Snakemake and BBsplit.sh for filtrate human reads : memory management
1
1
Entering edit mode
2.2 years ago

Hi there!

I have a list of paired fastq. I want to filtrate human read from each of these pairs using BBmap tool. here is a functionnal snakemake rule i wrote:

#Removing human reads from fastq
rule clean_fastq:
message:
input:
unzip_fastq_R1 = rules.fastq_unzip.output.unzip_fastq_R1,
unzip_fastq_R2 = rules.fastq_unzip.output.unzip_fastq_R2,
BBMAP = rules.get_BBmap.output.BBMAP    ,
index = rules.create_index.output.index
output:
R1_cleaned = result_repository + "FASTQ_CLEANED/{sample}_R1_cleaned.fastq",
R2_cleaned = result_repository + "FASTQ_CLEANED/{sample}_R2_cleaned.fastq"
params:
path_human= result_repository + "FASTQ_CLEANED/"
shell:
"""
{input.BBMAP} in1={input.unzip_fastq_R1} in2={input.unzip_fastq_R2}  \
basename={rules.clean_fastq.params.path_human}{wildcards.sample}_%.fastq outu1={output.R1_cleaned} outu2={output.R2_cleaned} \
path=temp/
"""


Each jobs have a cost of about 20Go RAM and the probleme is that I can only have 32 Go available. I dont know if this is possible for snakemake to execute all jobs from a same rule in a queue, to avoid this memory problem.

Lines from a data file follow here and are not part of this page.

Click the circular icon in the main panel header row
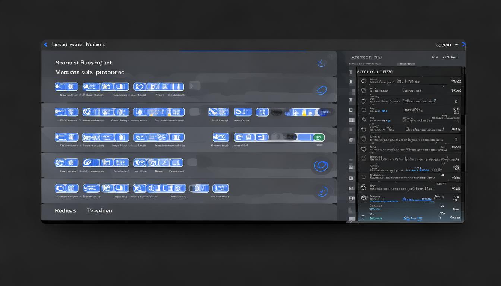501x286 pixels. point(321,63)
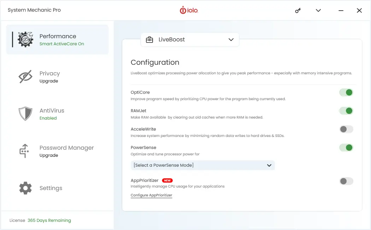Open Settings using the gear icon
Screen dimensions: 371x230
click(x=25, y=188)
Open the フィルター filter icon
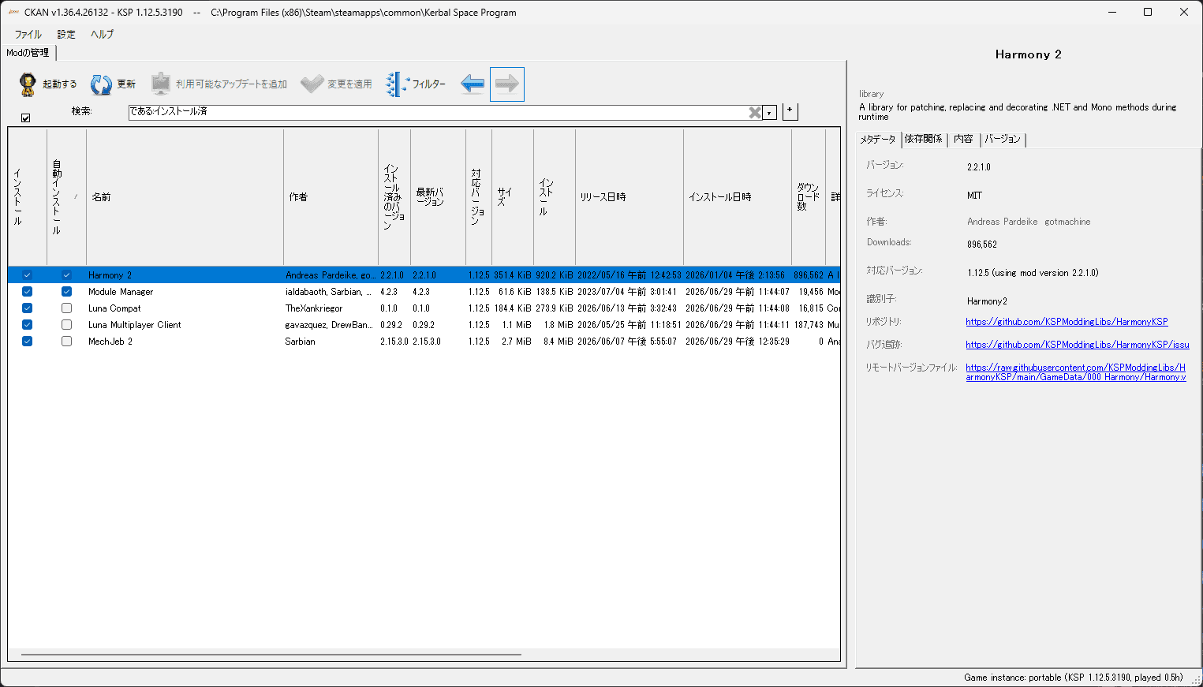 397,84
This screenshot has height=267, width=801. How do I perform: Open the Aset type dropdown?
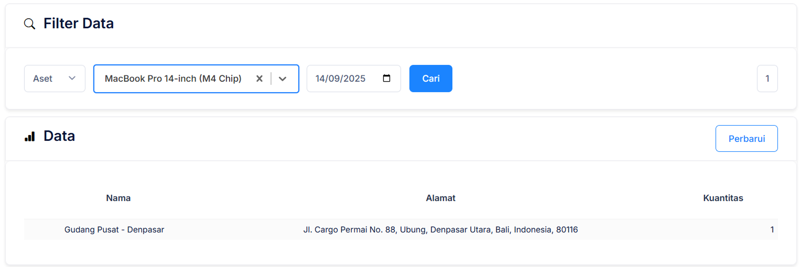coord(55,79)
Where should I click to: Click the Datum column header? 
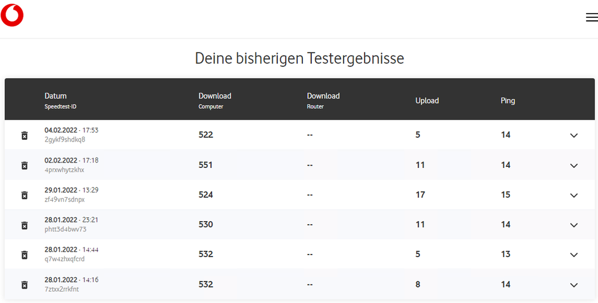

If not, I probably should check an other tool to process these fastq. Any ideas? (except bmtagger, I had too much problem with it haha) What would you suggest?

Thx,

snakemake BBmap • 833 views
2
Entering edit mode

Are you running them locally or on a cluster. At least in the latter case you just specify the memory required in the cluster command and let the cluster manager handle it. If you're running locally I expect you have to use -j 1 to just run one job at a time, since I don't think snakemake can be made aware of local limitations (this would be a good feature request!).

2
Entering edit mode

Also explicitly add amount of RAM you want to use for bbtools by using -XmxNNg to your bbtools command lines.

0
Entering edit mode

I'm a bit late, but thanks to everyone posted here!

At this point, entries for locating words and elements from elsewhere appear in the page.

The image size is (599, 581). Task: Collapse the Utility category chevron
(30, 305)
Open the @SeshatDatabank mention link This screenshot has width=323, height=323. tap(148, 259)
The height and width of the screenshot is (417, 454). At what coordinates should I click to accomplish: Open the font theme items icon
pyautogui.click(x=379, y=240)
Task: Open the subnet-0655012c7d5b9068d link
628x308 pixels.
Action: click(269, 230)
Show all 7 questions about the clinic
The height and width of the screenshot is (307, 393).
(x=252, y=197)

Managing resources for snakemake seems to be a good way to limit multiple jobs. This perfectly solved my problem.

1
Entering edit mode

check the green mark on the left to validate dariober's answer.

3
Entering edit mode
2.2 years ago

I think you can use the resources directive in combination with the --resources command line option. E.g., your rule clen_fastq could be:

rule clean_fastq:
resources:
mem_gb= 20,
input:
...


then:

snakemake -j 10 --resources mem_gb=32 ...


This will run at most 10 jobs at a time using at most 32 GB of memory (of "mem_gb" in fact) which means clean_fastq will run one a time.